GOAL OF THE EXERCISE: Among the entries below, tally each line where the word "agent" appears and state only the total.

RECORDS:
== Segment start ==

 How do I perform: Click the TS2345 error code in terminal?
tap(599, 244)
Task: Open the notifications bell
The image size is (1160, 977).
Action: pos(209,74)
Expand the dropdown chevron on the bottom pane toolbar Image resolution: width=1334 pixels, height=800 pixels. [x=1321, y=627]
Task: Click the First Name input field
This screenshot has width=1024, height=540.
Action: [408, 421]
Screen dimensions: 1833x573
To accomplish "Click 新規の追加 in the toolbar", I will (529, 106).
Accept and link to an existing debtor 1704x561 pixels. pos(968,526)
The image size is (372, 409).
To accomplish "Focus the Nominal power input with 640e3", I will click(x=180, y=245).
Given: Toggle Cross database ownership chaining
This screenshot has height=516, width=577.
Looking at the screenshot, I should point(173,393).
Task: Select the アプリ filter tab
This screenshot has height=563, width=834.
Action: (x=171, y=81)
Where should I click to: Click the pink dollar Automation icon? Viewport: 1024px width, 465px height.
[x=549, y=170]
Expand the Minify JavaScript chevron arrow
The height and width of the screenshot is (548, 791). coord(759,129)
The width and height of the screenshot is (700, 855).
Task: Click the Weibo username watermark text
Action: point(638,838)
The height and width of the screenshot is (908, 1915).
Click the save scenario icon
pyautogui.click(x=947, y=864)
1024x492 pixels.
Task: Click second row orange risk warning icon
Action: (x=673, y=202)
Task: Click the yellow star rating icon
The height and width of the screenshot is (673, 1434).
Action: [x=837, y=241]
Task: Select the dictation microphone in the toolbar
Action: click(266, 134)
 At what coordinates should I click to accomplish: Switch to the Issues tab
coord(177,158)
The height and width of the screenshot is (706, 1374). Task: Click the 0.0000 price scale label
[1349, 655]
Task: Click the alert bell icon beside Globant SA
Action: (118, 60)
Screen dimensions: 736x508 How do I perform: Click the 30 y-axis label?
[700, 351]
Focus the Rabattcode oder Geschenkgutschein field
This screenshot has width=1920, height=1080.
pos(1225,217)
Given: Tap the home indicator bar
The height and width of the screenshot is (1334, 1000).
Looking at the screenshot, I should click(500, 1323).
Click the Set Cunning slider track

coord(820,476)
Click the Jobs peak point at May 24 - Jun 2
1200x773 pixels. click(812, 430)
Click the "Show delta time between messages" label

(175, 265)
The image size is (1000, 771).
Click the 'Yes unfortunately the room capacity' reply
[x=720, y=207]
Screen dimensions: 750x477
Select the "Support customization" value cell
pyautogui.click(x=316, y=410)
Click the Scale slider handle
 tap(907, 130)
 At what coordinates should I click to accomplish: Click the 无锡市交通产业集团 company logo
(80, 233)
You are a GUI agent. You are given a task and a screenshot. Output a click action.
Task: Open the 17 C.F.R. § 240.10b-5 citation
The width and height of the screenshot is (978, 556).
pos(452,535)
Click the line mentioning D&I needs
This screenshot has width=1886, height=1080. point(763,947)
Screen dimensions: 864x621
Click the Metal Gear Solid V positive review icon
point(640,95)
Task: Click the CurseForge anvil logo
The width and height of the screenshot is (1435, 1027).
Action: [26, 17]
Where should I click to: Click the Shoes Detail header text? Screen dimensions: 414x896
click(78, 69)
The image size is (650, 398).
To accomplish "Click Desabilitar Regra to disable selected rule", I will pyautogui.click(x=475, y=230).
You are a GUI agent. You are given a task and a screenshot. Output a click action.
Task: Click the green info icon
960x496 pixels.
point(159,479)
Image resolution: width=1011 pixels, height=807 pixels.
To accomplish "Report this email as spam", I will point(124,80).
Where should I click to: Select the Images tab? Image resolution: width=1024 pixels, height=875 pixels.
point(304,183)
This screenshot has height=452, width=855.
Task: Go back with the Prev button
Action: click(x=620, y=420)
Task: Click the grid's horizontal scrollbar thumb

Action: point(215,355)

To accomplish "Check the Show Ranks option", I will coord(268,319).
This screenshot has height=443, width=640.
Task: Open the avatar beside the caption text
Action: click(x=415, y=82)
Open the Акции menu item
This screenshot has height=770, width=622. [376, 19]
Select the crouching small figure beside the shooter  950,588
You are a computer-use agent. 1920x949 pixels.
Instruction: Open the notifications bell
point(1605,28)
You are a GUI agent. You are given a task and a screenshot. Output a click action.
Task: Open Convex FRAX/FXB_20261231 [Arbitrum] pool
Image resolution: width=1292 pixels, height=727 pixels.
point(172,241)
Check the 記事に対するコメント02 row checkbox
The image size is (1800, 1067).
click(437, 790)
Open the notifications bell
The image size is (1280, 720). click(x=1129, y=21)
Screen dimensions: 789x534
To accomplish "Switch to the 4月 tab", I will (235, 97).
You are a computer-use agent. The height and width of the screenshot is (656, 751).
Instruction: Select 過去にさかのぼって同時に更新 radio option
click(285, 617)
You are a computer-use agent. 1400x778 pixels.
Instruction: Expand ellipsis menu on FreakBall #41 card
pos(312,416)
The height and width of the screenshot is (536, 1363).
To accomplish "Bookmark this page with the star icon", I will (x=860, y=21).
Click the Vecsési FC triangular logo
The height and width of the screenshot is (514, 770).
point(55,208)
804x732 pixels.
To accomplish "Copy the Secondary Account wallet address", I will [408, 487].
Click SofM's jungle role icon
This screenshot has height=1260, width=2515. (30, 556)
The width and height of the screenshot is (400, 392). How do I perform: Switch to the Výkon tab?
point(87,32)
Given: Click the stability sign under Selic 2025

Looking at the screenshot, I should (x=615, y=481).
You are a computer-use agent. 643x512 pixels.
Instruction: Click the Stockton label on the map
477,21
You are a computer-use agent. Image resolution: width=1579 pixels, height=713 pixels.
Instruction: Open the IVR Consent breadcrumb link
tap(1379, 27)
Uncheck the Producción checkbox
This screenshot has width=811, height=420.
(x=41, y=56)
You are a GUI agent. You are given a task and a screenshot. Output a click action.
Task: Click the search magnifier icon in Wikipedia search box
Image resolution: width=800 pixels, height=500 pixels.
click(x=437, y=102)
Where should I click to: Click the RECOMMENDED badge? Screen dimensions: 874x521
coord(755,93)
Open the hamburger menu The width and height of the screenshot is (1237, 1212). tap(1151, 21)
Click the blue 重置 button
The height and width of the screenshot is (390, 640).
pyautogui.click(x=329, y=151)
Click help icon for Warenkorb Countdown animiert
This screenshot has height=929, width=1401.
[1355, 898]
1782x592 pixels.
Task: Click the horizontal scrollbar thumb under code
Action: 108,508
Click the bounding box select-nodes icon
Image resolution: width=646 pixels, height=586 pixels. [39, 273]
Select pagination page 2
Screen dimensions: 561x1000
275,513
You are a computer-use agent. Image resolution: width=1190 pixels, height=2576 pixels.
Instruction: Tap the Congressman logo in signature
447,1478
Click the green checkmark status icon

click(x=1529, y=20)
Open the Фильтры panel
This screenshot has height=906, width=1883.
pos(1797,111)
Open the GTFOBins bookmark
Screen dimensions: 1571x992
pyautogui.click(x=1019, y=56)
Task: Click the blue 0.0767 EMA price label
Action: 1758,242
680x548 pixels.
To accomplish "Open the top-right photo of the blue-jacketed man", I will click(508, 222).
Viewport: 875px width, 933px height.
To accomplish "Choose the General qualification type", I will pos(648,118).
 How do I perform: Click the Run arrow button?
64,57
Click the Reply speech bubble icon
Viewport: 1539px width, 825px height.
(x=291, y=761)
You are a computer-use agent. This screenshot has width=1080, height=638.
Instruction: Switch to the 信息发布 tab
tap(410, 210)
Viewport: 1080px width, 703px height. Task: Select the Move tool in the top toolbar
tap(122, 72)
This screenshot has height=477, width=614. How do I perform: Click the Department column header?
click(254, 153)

== Segment end ==

SOLUTION TO THIS TASK: 11